--- Excerpted records Enclosed Below ---

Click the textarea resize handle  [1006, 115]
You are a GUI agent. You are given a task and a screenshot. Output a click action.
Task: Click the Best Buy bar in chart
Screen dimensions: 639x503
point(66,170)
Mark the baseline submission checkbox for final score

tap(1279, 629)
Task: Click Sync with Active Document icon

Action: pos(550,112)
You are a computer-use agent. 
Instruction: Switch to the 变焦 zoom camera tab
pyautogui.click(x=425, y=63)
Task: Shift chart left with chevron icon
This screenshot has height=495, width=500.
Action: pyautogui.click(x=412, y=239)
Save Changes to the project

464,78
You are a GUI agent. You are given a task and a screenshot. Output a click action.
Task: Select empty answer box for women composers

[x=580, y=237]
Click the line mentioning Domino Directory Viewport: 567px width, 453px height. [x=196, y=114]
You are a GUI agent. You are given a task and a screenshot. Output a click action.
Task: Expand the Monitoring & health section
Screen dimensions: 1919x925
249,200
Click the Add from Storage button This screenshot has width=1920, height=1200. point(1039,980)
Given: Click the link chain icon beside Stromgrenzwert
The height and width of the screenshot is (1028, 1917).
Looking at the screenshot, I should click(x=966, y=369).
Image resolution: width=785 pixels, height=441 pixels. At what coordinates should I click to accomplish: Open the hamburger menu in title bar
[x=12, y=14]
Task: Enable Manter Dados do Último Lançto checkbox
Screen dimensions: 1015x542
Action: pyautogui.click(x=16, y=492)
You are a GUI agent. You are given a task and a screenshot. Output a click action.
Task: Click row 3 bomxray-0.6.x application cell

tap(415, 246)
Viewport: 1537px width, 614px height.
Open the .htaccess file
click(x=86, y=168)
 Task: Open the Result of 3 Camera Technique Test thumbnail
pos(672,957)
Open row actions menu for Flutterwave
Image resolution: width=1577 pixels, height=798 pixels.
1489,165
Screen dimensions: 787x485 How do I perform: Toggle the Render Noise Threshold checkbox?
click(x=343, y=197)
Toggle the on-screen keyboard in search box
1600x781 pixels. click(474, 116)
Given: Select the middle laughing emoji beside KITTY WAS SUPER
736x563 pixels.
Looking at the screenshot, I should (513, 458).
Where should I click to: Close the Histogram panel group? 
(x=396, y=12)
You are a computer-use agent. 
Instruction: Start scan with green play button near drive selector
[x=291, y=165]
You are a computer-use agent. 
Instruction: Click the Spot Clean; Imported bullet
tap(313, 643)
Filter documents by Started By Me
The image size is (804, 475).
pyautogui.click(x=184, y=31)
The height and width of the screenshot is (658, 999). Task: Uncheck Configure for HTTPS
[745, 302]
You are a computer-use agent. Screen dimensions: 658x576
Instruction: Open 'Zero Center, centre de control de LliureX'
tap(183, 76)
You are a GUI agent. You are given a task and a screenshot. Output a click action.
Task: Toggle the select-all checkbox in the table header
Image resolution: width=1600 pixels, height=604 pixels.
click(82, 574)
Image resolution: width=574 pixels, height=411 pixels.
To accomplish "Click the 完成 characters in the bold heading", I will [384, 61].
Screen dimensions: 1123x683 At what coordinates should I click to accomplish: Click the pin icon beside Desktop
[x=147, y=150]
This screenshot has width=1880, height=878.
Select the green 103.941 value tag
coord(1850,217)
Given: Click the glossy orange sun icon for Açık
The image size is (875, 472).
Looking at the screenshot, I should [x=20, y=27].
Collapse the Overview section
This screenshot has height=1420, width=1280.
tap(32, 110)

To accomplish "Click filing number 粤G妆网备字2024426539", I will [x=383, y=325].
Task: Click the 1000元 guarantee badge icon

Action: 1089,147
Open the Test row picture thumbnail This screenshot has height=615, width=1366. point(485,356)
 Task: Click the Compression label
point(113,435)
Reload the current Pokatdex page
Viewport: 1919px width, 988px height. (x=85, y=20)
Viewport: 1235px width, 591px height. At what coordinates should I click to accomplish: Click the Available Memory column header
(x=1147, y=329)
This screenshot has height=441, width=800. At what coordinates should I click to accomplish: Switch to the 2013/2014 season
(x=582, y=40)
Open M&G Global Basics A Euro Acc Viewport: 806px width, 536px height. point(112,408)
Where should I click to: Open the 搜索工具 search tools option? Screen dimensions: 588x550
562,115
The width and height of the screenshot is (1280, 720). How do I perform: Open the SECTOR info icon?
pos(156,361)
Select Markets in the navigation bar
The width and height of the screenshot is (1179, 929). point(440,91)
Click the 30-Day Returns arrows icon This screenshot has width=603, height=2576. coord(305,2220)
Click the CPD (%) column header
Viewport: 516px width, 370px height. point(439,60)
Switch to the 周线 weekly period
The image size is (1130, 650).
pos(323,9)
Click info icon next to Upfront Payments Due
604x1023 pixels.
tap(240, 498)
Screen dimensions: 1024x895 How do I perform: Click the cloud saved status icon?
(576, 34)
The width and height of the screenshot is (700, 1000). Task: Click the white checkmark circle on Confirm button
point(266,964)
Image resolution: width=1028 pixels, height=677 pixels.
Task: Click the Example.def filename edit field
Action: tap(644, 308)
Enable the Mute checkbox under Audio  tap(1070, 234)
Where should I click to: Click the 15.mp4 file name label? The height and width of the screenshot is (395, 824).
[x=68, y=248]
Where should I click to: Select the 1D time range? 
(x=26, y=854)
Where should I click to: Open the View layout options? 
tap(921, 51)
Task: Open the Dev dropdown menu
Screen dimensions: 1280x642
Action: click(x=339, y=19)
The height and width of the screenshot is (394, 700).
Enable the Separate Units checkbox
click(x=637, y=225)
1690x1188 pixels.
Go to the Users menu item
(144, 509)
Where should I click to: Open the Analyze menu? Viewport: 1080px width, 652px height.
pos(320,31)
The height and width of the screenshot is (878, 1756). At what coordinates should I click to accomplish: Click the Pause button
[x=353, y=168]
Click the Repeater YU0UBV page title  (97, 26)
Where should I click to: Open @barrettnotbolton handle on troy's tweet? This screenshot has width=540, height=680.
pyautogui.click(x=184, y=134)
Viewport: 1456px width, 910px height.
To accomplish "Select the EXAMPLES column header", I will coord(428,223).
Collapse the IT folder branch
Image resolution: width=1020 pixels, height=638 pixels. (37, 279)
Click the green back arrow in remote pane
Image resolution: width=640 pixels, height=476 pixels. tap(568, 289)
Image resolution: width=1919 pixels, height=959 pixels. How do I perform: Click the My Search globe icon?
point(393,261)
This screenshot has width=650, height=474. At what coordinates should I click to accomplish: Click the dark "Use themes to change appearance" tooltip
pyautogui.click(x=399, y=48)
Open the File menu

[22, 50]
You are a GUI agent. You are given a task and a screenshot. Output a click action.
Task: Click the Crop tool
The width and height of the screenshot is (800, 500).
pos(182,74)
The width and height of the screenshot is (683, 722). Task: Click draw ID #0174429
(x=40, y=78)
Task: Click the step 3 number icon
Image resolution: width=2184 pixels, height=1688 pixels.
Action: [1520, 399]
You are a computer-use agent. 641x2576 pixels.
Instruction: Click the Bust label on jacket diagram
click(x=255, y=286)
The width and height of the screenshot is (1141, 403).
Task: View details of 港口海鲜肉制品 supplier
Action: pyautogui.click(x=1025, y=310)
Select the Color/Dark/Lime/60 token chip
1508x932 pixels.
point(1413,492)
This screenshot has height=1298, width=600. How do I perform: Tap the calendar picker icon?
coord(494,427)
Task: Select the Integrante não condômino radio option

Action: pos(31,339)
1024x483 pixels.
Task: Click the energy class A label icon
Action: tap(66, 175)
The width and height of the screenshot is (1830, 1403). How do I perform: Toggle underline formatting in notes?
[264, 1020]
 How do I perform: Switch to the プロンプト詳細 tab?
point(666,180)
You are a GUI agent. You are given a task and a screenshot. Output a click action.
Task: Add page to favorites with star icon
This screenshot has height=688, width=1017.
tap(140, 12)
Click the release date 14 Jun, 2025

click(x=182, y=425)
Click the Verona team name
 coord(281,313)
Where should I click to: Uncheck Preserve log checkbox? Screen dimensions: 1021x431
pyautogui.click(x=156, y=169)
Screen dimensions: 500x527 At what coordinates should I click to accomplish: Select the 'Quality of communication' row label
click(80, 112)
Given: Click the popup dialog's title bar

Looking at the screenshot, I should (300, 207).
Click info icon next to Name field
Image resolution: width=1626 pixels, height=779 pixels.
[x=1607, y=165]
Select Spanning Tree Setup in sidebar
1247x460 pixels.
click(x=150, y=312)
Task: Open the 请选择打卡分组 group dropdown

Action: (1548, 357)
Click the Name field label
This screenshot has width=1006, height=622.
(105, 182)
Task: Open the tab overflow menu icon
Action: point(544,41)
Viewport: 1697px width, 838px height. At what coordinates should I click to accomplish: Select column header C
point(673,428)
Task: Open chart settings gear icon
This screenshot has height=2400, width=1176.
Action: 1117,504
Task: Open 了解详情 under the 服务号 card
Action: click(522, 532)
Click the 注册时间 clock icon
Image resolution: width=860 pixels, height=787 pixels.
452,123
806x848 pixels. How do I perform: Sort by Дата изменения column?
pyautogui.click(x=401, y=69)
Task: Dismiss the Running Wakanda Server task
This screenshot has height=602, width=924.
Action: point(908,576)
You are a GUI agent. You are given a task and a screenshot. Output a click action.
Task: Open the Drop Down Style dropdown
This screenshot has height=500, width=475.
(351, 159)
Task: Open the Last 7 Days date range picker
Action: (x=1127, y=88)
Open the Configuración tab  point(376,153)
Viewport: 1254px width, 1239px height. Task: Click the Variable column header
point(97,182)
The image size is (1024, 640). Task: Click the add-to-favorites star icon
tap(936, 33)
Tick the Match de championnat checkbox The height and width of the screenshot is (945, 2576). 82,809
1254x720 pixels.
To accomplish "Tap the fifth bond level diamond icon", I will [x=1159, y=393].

--- End of Enclosed Excerpted records ---

* _What the task asks_:
Repeat exactly the lines from the line containing "Viewport: 1254px width, 1239px" through the last line of the records above, including both, and nothing else.

* _Finished exercise_:
Viewport: 1254px width, 1239px height. Task: Click the Variable column header
point(97,182)
The image size is (1024, 640). Task: Click the add-to-favorites star icon
tap(936, 33)
Tick the Match de championnat checkbox The height and width of the screenshot is (945, 2576). 82,809
1254x720 pixels.
To accomplish "Tap the fifth bond level diamond icon", I will [x=1159, y=393].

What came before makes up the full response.